What Is a Power of Attorney?
A power of attorney (POA) is a legal document in which one person (called the principal) grants another person (called the agent or attorney-in-fact) the authority to act on their behalf. The agent can be authorized to make financial decisions, sign legal documents, manage property, and handle other affairs as specified in the document.
A power of attorney is a cornerstone of estate planning precisely because unexpected events — illness, accidents, or cognitive decline — can leave you unable to manage your own affairs. Without a POA in place, family members may have to go to court to obtain guardianship or conservatorship, a process that is expensive, time-consuming, and stressful during an already difficult time.
Types of Power of Attorney
There are several distinct types of POA, each serving different purposes:
- General power of attorney: Grants broad authority to the agent to handle a wide range of financial and legal matters on your behalf. This type typically becomes void if the principal becomes incapacitated, which limits its usefulness for long-term planning.

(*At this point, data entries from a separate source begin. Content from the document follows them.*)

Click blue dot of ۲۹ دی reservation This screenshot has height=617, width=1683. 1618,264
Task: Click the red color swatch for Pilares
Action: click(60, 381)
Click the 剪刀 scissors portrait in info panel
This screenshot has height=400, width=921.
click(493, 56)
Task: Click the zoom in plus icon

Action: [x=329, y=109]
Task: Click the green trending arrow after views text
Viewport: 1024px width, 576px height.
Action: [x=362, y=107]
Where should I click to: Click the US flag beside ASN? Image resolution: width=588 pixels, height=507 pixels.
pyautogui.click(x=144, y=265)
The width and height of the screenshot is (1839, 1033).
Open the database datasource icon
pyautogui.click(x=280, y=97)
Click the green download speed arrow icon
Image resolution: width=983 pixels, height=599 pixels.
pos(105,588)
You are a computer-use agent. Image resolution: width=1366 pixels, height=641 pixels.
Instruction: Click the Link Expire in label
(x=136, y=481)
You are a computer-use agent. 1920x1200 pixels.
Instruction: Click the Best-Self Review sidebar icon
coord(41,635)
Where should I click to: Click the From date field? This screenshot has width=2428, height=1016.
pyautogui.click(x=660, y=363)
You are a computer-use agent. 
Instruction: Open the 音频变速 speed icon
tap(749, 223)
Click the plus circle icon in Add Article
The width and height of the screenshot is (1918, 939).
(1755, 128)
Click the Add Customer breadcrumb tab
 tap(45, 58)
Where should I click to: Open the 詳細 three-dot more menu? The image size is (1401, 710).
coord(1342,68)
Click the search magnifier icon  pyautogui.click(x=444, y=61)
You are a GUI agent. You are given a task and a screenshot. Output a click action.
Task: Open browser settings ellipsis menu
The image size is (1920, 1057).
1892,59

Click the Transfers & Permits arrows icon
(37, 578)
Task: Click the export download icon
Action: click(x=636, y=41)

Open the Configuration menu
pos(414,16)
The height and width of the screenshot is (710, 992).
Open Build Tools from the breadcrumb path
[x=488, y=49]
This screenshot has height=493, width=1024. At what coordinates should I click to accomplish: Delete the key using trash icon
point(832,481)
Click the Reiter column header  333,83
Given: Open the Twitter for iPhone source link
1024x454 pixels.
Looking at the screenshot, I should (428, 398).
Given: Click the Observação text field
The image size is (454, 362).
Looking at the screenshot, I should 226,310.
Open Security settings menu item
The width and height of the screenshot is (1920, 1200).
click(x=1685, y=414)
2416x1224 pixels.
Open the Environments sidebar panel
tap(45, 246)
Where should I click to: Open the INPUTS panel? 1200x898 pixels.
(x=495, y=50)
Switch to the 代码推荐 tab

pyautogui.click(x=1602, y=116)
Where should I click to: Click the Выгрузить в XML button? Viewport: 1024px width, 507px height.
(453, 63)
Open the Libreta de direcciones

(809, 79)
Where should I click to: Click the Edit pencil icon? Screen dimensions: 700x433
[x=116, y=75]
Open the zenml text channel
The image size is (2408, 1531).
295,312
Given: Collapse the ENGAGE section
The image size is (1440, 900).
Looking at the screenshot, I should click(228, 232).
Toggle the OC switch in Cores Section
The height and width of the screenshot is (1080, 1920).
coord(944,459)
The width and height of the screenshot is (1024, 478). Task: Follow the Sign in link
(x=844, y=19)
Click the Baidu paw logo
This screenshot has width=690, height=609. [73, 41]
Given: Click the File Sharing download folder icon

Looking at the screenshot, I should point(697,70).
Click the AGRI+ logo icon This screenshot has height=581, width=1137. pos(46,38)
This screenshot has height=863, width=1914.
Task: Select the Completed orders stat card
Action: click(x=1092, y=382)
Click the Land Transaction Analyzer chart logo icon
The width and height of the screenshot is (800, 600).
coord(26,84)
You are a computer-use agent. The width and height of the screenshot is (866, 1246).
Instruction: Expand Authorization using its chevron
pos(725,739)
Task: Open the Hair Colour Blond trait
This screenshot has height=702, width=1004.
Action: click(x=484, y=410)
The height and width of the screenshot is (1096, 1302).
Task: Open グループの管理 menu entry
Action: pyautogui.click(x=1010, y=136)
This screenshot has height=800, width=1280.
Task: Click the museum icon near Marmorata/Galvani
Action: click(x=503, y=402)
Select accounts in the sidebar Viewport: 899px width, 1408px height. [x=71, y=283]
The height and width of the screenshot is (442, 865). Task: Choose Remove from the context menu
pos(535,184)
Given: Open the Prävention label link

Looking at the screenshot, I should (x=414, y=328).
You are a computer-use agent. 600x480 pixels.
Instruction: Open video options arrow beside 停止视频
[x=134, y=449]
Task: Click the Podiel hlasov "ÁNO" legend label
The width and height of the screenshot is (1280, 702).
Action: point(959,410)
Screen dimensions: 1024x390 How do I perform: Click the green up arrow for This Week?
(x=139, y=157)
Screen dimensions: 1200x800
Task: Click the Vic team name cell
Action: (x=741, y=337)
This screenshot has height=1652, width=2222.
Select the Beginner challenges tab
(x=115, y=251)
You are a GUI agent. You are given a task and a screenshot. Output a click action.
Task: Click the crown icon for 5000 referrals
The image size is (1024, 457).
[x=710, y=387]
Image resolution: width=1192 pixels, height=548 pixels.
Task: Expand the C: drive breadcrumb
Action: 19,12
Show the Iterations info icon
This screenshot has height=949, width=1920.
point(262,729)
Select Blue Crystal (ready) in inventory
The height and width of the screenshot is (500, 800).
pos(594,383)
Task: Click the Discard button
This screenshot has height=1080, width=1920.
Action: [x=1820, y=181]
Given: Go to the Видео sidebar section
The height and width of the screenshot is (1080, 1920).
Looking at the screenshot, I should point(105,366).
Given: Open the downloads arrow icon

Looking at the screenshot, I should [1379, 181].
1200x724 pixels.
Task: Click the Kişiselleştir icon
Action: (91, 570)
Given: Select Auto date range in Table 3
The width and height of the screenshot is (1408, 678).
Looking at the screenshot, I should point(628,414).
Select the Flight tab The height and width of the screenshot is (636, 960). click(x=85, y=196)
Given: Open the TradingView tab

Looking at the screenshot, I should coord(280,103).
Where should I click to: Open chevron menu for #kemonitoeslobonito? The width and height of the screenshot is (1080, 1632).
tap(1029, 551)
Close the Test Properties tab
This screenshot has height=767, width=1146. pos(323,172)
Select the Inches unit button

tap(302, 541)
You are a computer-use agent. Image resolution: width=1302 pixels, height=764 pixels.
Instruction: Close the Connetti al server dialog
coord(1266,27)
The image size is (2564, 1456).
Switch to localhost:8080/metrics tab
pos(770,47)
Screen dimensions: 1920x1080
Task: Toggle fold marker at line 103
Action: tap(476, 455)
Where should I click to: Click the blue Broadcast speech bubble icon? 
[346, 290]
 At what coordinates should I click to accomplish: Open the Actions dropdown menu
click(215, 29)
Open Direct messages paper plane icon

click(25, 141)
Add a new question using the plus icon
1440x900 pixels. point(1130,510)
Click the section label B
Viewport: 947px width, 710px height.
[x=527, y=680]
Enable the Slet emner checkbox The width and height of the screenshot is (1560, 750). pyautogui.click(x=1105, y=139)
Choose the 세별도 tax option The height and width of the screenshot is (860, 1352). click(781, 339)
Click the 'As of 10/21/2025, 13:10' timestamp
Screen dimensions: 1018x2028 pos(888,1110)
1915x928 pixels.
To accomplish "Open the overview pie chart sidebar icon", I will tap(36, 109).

- Durable power of attorney: Like a general POA but includes language that keeps it in effect even if the principal becomes mentally incapacitated. This is the most commonly recommended type for estate planning purposes because it ensures someone can manage your affairs if you are unable to do so yourself.
- Limited (or special) power of attorney: Restricts the agent's authority to a specific task or time period. For example, you might grant a limited POA allowing someone to sell your car while you are out of the country.
- Springing power of attorney: Only becomes effective when a specific triggering event occurs, typically the incapacity of the principal as certified by a physician. While the delayed activation sounds protective, it can create logistical delays when the POA is urgently needed.
- Healthcare power of attorney: Specifically grants the agent authority to make medical decisions on your behalf if you cannot make them yourself. This is a separate document from a financial POA and is sometimes called a healthcare proxy or medical power of attorney.
What Can an Agent Do Under a Power of Attorney?
The scope of authority granted depends on how the document is drafted, but a durable financial POA can typically allow the agent to:
- Manage bank accounts and make deposits or withdrawals
- Pay bills and manage debts
- File tax returns
- Manage investments and retirement accounts
- Buy or sell real estate
- Apply for government benefits such as Social Security or Medicaid
- Manage a business
A well-drafted POA will specifically list the powers granted. Vague or overly broad documents can create problems, while documents that are too narrow may leave critical gaps.
What an Agent Cannot Do
An agent under a POA has important limitations, including:
- Cannot make decisions after the principal's death (the POA ends at death; the executor of the will takes over)
- Cannot change the principal's will or beneficiary designations (unless specifically authorized)
- Cannot act in their own self-interest at the principal's expense — agents have a fiduciary duty to act in the principal's best interest
- Cannot make gifts to themselves without explicit authorization in the document
Choosing the Right Agent
Selecting an agent is one of the most consequential decisions you will make in your estate plan. Your agent must be:
- Someone you trust completely with your finances and personal affairs
- Financially responsible and organized
- Willing and available to serve in the role
- A legal adult (18 or older in most states)
It's common to name a primary agent and a successor agent in case the primary is unable or unwilling to serve. This might be a spouse as primary and an adult child as successor, for example.
How to Create a Power of Attorney
Creating a POA typically requires:
- Choosing the type of POA you need (durable financial and healthcare are recommended for most people)
- Selecting your agent and successor agent
- Drafting the document — you can use an estate planning attorney, online legal services like LegalZoom, or state-provided forms (many states provide free POA templates)
- Signing the document in front of witnesses and/or a notary public, as required by your state's laws
- Providing copies to your agent, financial institutions, doctors, and anyone else who may need to work with it
When Does a Power of Attorney End?
A POA can end in several ways: the principal dies, the principal revokes it in writing, the purpose of a limited POA is completed, or a court invalidates it. A durable POA survives incapacity but does not survive death. Once the principal dies, the executor of the will manages the estate, not the agent under the POA.
Frequently Asked Questions
What is the difference between a durable and general power of attorney?
A general power of attorney becomes void if the principal becomes incapacitated. A durable power of attorney remains in effect through incapacity, making it far more useful for estate planning.
Can a power of attorney be used after death?
No. A power of attorney ends automatically when the principal dies. After death, the executor named in the will (or appointed by the court) manages the estate.
Do I need a lawyer to create a power of attorney?
A lawyer is not required, but it is highly recommended, especially for a durable financial POA. Many states also provide free forms. At minimum, the document must be properly signed, witnessed, and notarized per your state's requirements.
Can I revoke a power of attorney?
Yes. As long as you are mentally competent, you can revoke a POA at any time by creating and delivering a written revocation to your agent and any third parties who have been working with them.
What happens if I become incapacitated without a power of attorney?
Without a durable POA, a court must appoint a guardian or conservator to manage your affairs, which is a costly and time-consuming legal process that your family must initiate during an already stressful time.